The Impact from Our Ancestors

People will not look forward to posterity, who never look backward to their ancestors.

Edmund Burke, Reflections on the Revolution in France, 1790

While most of this book will explore various factors that impact aging over which we have significant influence, the complete story of aging begins before we are even conceived. In this chapter we will explore those influences originating in our immediate ancestors that affect gene expression and impact aging in us. While we can do nothing to change history and the genetic material with which we were born, we can through healthy choices not only alter our genetic expression and thus impact our own health but also pass those changes down to our children, grandchildren, and great-grandchildren, impacting their health as well.

Every cell of our body that contains a nucleus contains the same genetic information—deoxyribonucleic acid, or DNA (with the exception of individuals with extremely rare disorders).
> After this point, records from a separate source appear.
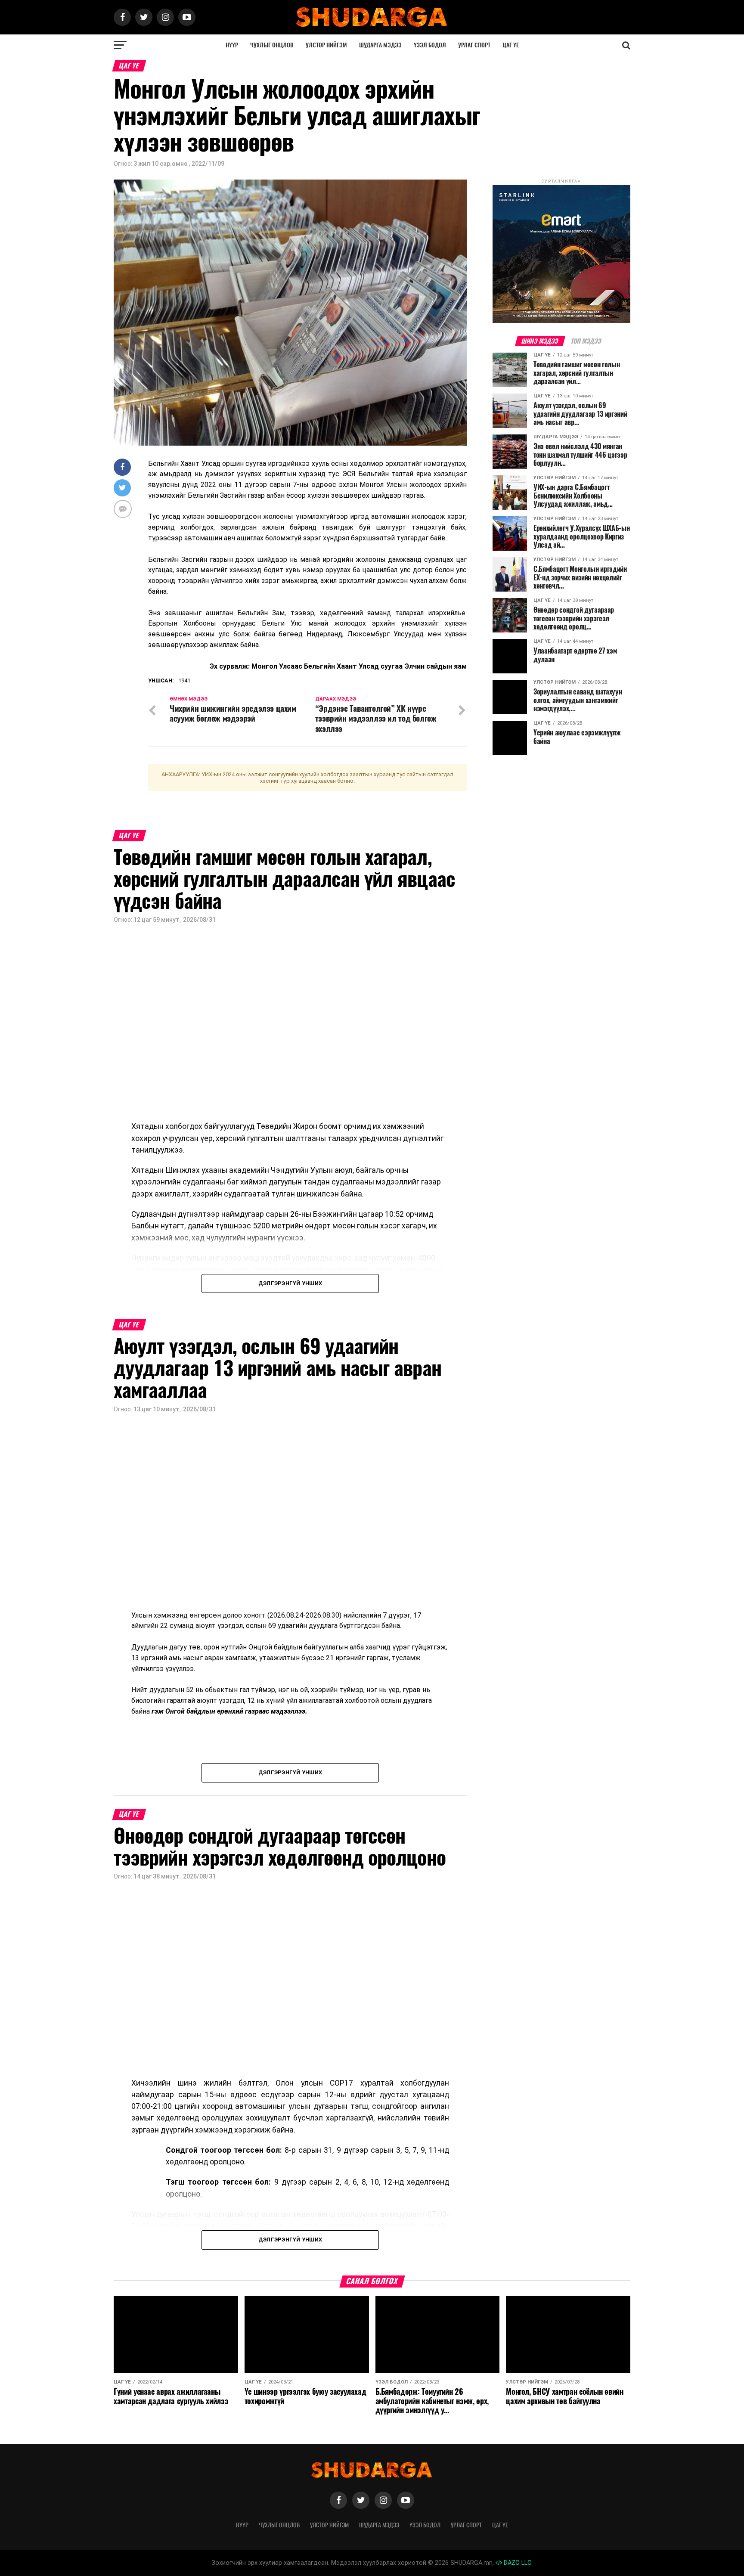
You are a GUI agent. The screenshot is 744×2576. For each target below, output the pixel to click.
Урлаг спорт (474, 45)
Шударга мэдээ (380, 45)
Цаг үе (510, 45)
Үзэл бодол (430, 45)
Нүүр (232, 45)
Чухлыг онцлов (272, 45)
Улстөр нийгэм (326, 45)
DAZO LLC (516, 2563)
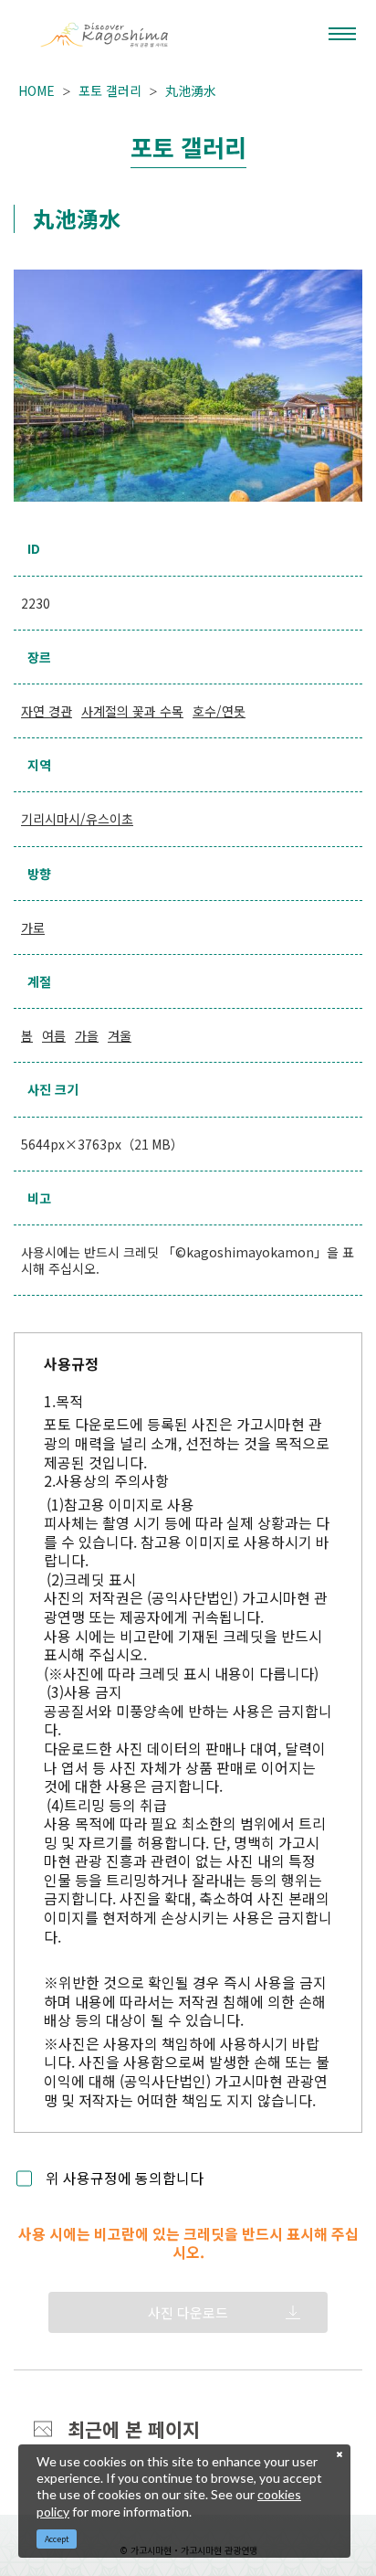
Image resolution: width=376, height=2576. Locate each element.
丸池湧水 (190, 90)
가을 (87, 1035)
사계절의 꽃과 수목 (132, 711)
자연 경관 (46, 711)
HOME (36, 90)
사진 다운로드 (188, 2312)
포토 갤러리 (109, 90)
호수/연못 (219, 711)
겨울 (119, 1035)
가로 (33, 927)
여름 (54, 1035)
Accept (57, 2539)
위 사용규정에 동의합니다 (125, 2179)
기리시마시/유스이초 (77, 819)
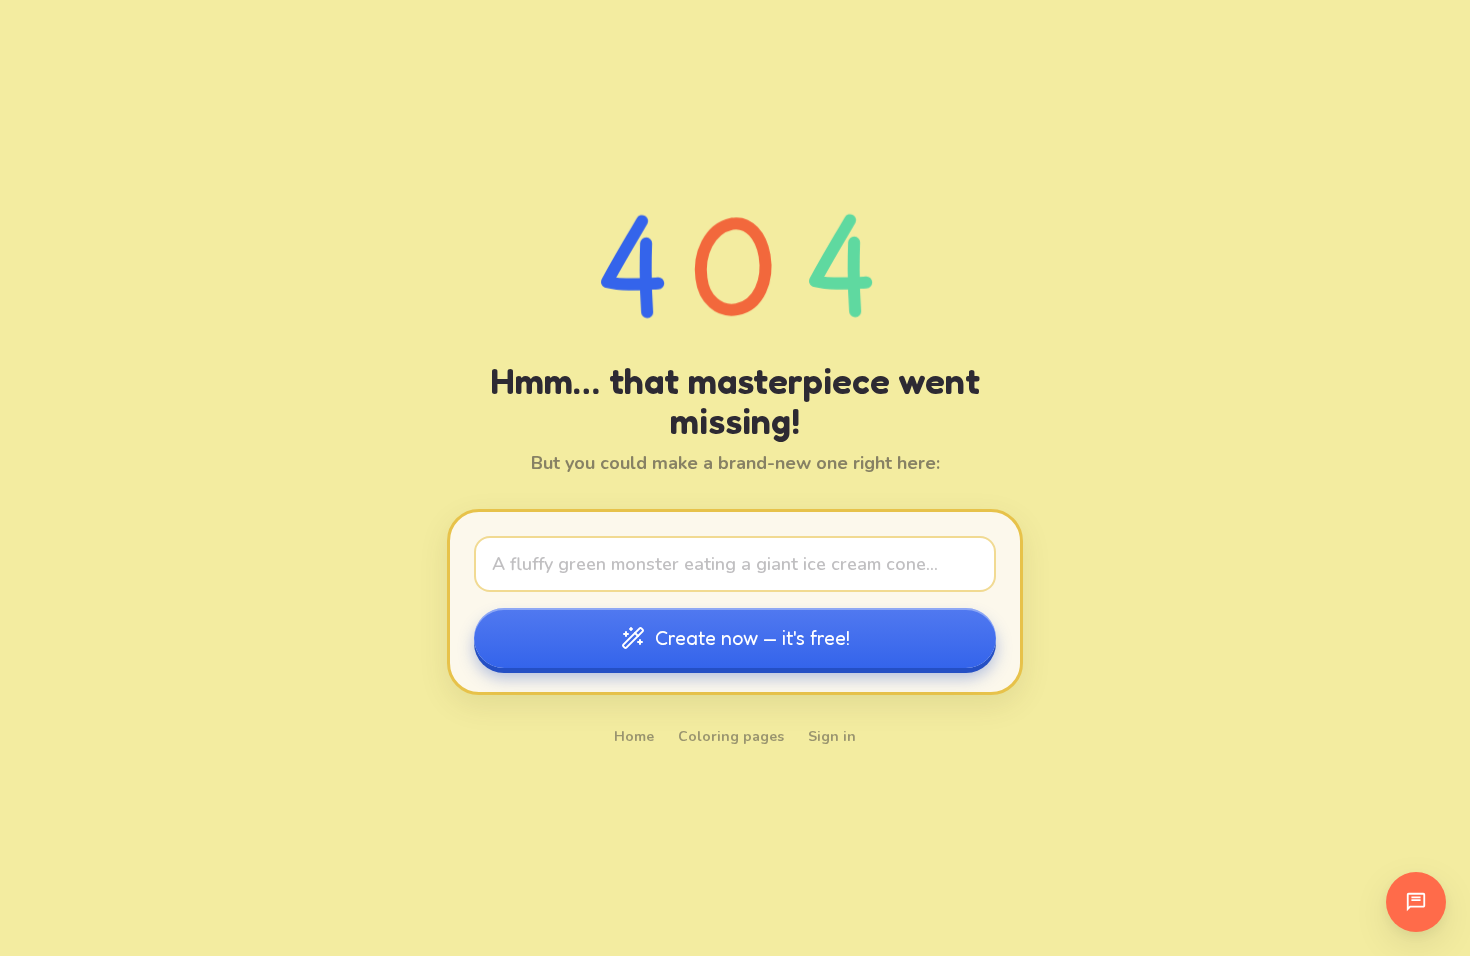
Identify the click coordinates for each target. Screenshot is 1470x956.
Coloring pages (731, 736)
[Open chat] (1416, 902)
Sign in (832, 736)
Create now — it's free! (752, 638)
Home (634, 736)
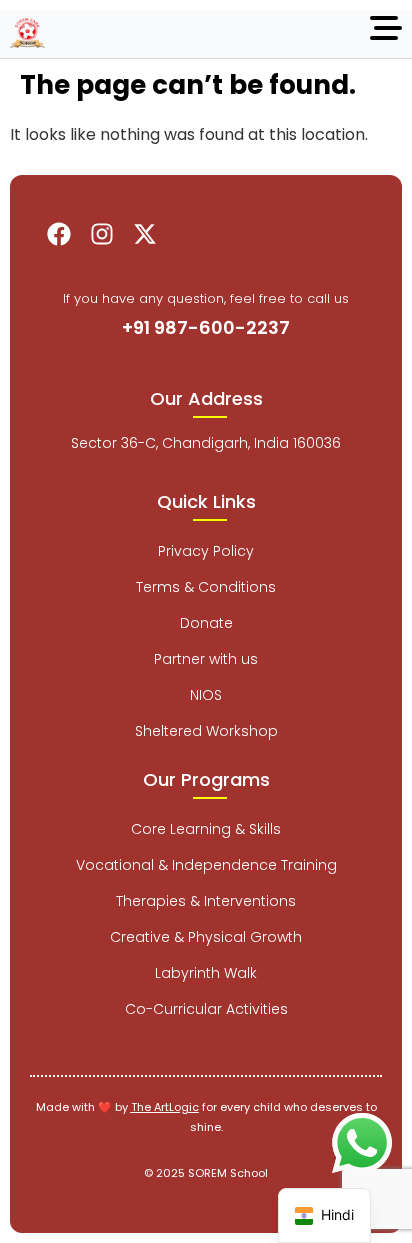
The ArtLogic (165, 1107)
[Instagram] (102, 234)
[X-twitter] (145, 234)
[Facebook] (59, 234)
Yet bone cells are different from skin cells, which are different from muscle cells, which are different from the cells in our eyes that transform light into electrical energy so we can see or the cells on our tongues that transform chemical signals into electrical ones so we can taste. Yes, all the cells in a person’s body have the same DNA, but the DNA is expressed differently, resulting in wide diversity in the shape, structure, and function of the various types of tissues throughout the body.

Our DNA is like a vast library of information with instructions on how to build everything the body needs. But each cell type opens only the books (genes) in the library that contain the information those cells need to do their job. Thus, cells in the stomach do not access the information on how to make bone, and cells in the brain don’t access the information on how to make blood cells, and so on. All the information is there in the library (chromosomes in the nucleus of each cell), but cells open only the books (genes) that have the information they need. This means there must be some instructions directing the cells on which books (genes) to access and use.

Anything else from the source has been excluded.